Вот он, клад! Да и клейм действительно не видно. Но купить за тысячу – все равно нечестно. А с другой стороны, честно ли купить Муху за полторы и продать за десять? Но это бизнес! Плюс – год выходных на вернисаже.
– Так берем или не берем? – Наталья легко передавала полномочия по принятию важных решений Ефиму. У него голова большая – пусть думает.
– Берем, – наконец решился Береславский. И отдал алкашу две красные бумажки, полученные за первую проданную «Муху».
Это был идеальный вариант. Больше за непонятно что он все равно бы не заплатил. К тому же это в десять раз больше цены, предложенной хозяином. Если же картина окажется краденой, то уж десятку за возврат уворованного сокровища ему, скорее всего, вернут. Наконец, еще одно соображение – он отдал за картину деньги, полученные от первой продажи его галереи. Так что нормально вытанцовывается.
Ефим, конечно, понимал, что его рассуждения небезупречны, но лучше так, чем их полное отсутствие.
– Мужик, ты ваще! – удаляясь, с восторгом оценил его щедрость продавец.

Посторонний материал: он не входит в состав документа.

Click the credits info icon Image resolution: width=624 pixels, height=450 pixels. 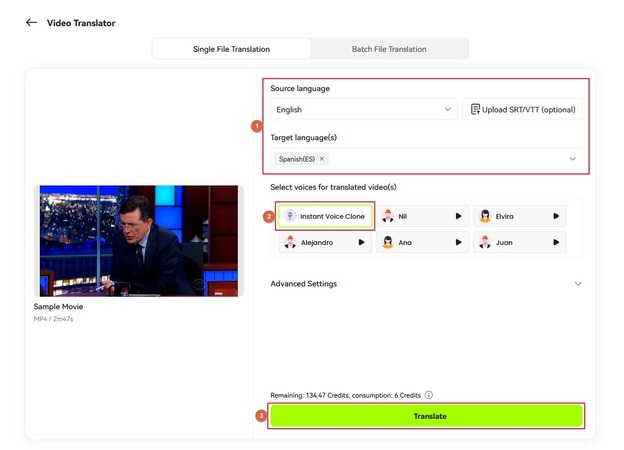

– Похоже на то, – согласился Береславский. Он снял минусовые очки и, придвинув полотно к глазам, стал внимательно его изучать.
– Ну и что там? – даже Наташка заволновалась.
– Там – Шишкин, – наконец ответил супруг.
– Вот здорово! – возрадовалась она. – Настоящий?
– Похоже на то, – снова согласился Береславский.
Как все интересно закольцевалось. «Можно подумать, вы сказали «Шишкин»», – сострила его первая покупательница. И вот вам пожалуйста – Шишкин. Приобретенный на деньги его первой покупательницы. Не слишком любимый Береславским, но на сегодня уж точно более дорогой, чем все его любимые авторы. Раз этак в тысячу. Или в десять тысяч…
Нет, забавное дело – быть галеристом. Ох, забавное!